Sonntag, 21. Juli 2013

Jean Johnson: Die Söhne der Insel


Großes Unheil wird der Frau folgen, die den ersten Bruder liebt. So steht es in einer Prophezeiung, aufgrund derer die acht Brüder Corvis auf die Insel Nightfall verbannt wurden. Die Bewohner des Landes Katan hatten zu große Angst vor der Erfüllung der Schicksale der vier Zwillingspaare. Doch der jüngste der Brüder nimmt das Schicksal seiner Familie selbst in die Hand, eines Tages holt er durch einen magischen Spiegel die junge Kelly Doyle in seine Welt. Sie ist bestimmt für den ältesten Bruder Saber, das Schwert.
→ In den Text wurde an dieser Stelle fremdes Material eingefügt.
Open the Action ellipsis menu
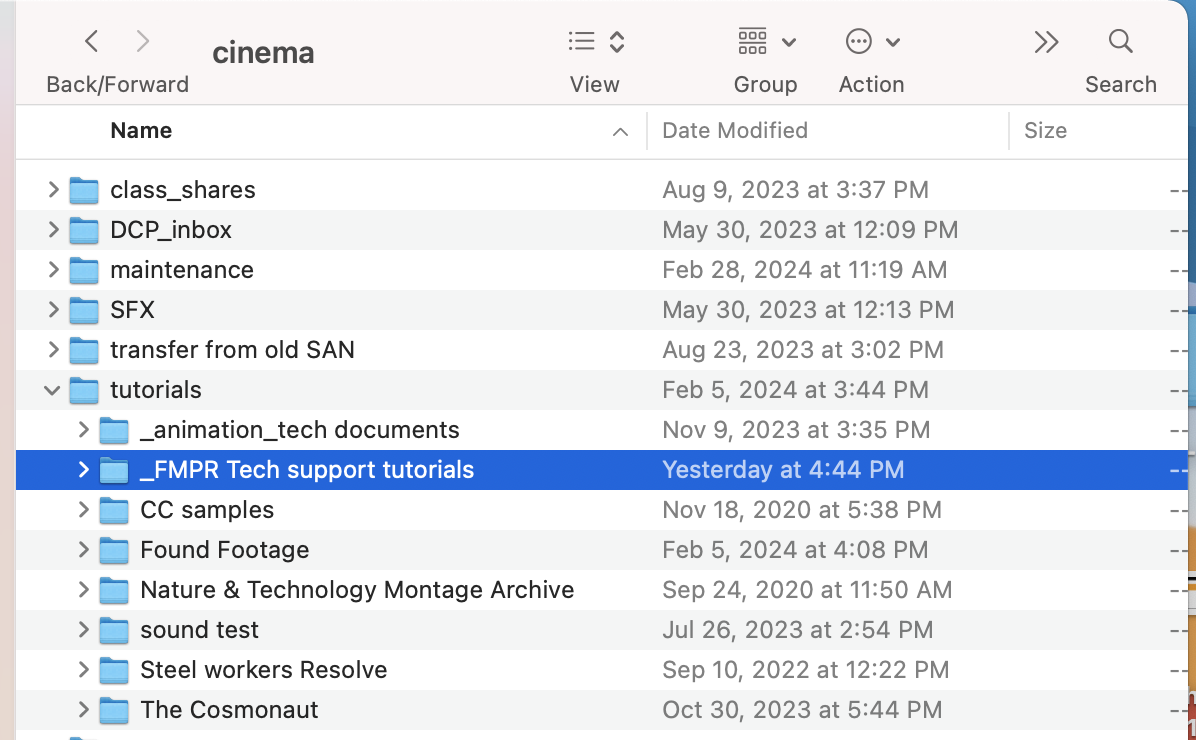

Doch aller Anfang ist schwer, denn die beiden Sturköpfe sorgen für einige Aufregung auf Nightfall...

Ein meist spannender und mitreißender Roman über die acht Söhne des Schicksals. Die Autorin schreibt einfach, schnörkellos und bildhaft. Sodass man sich die Brüder und ihre achtförmige Burg sehr gut vorstellen kann. Ein paar mehr Beschreibungen die Insel Nightfall betreffend wären mir aber noch lieb gewesen.
Jean Johnsons Idee an sich fand ich sehr gut, jedoch wurden mir mehrere Sachen zu schnell abgehakt. Wie schnell sich Saber und Kelly näher gekommen sind, obwohl sie sich zuvor Wochen nur angebrüllt haben oder sich aus dem Weg gingen. Dem prophezeiten Unheil wurde auch nur knapp ein Viertel des Umfangs der Geschichte zuteil. In etwa genau so viel wie der Säuberungsaktion Kellys.
Die beiden Hauptprotagonisten und Sabers sieben Brüder sind sympathisch, wenn auch wenig durchschaubar. Dies sollte sich jedoch in den Folgebänden bestimmt noch ändern.

Fazit: Eine fundierte Grundlage für die achtteilige Reihe um die Brüder des Schicksals. Ein paar Schwächen sind vorhanden, die sich in den Folgebänden hoffentlich geben. Hierfür gibts 4 Fuxxis und  eine Leseempfehlung von mir.